I practically have RCN’s phone number memorized. When my bill was mysteriously doubled, I had to redial the cable company so many times after being hung up on that it is etched in my brain, right next to the hold music I heard for an hour each time. I even considered canceling my service, which is why I’m convinced that if a company – be it a cableco, telco, wireless carrier or Internet provider – had a solid customer service experience (not to mention allowed consumers to bypass those pesky automated menus), they would dominate the market. Customer service is paramount, arguably more so than the speed of a network, the features of a cell phone or the number of high-definition channels offered via IPTV.
Perhaps even more surprising was that wireless carriers, coming in fifth, beat out TV and Internet providers. Internet providers came in third to last on the list of nine and TV service providers followed, beating out only medical insurance providers (at least they can claim that). Still, it is a dismal state of affairs when your TV brings you less joy than your phone, which in turn is also failing to live up to your expectations. I don’t think we can blame the Writer’s Guild for this one.
So, the question remains: Are consumers demanding more or is the industry delivering less? The answer may well be both. Forrester analyst Bruce Temkin, who conducted the survey, said that to some degree, the carrier and service providers tend to focus a lot on their products and the protection of their territories rather than on the needs of their customers. It can be a double-edged sword as service providers get caught up offering the latest advancements to attract customers, yet overlook the customers they already have. On the flip side, as customers hear more and more about the capabilities of IPTV, mobile handsets and the Internet, they come to expect the technologies to work more quickly, efficiently and right now.
A ray of hope from the Forrester study for telcos is that they were not included in the television space. With consumers so displeased with the eight satellite and cable companies included in the survey, a significant opportunity exists for telecom providers to differentiate themselves based on their quality of experience in this space.

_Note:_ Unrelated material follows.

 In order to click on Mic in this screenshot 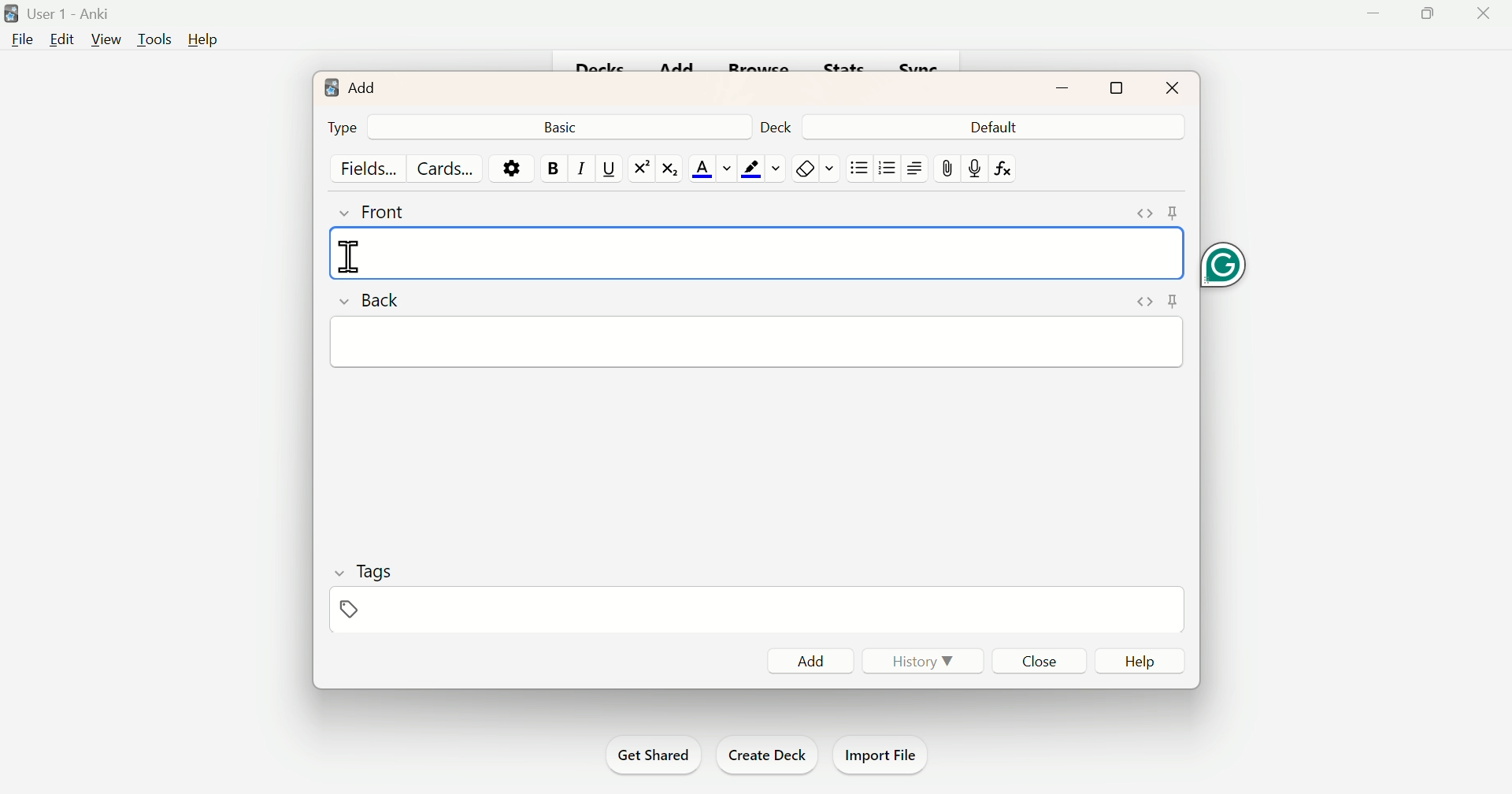, I will do `click(973, 166)`.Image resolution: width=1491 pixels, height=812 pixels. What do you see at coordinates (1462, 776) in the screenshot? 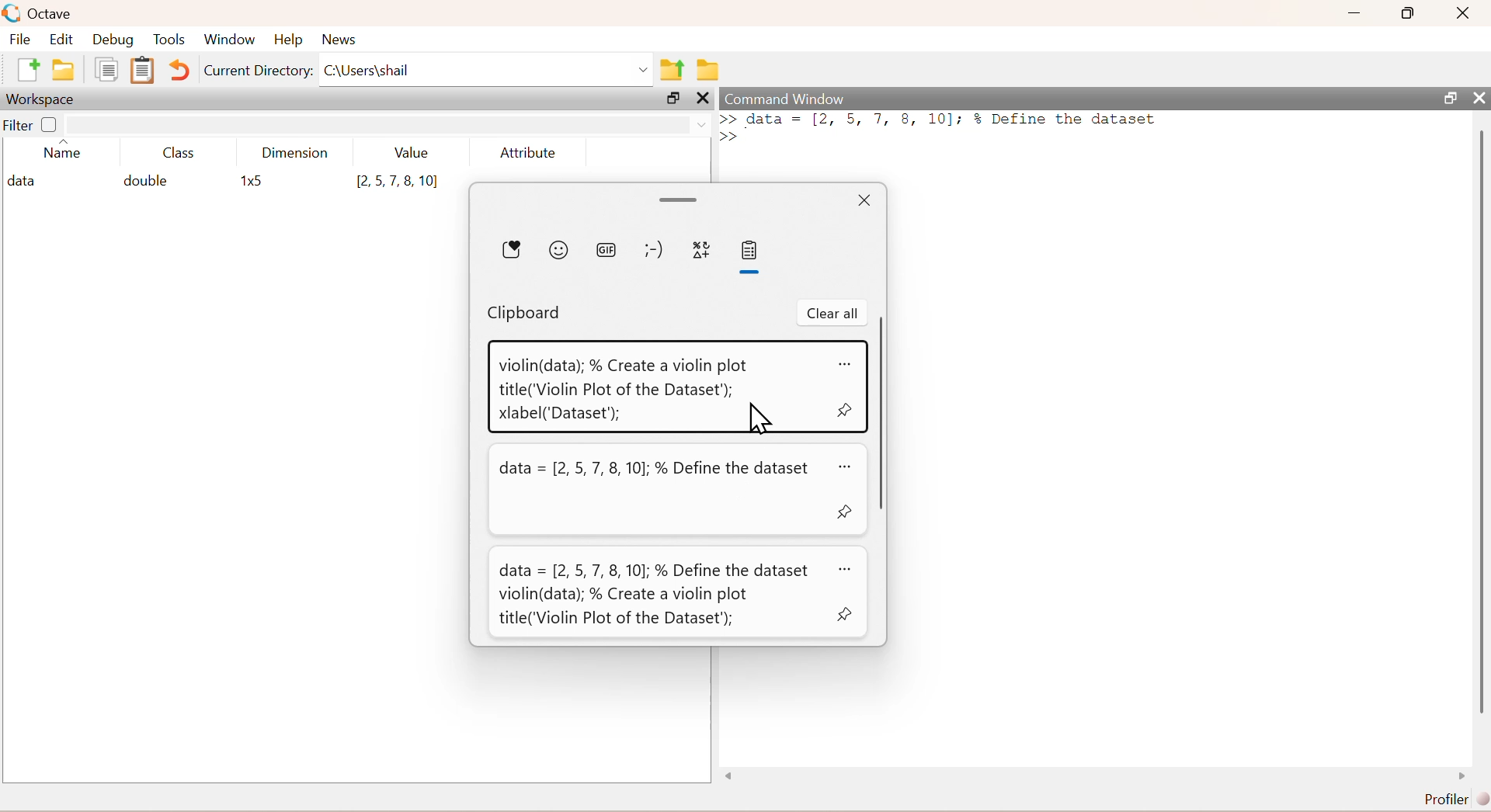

And it’s not just a North American phenomenon. Increasing customer dissatisfaction is leading to higher churn in the UK as well. The solution may come from a better product or more likely from simply communicating the utility of a product, how to use it and enjoy it through stronger customer service. In terms of the overall worldwide customer experience, it might just be the one thing that service providers can’t substitute for faster speeds, cheaper prices or technological innovation.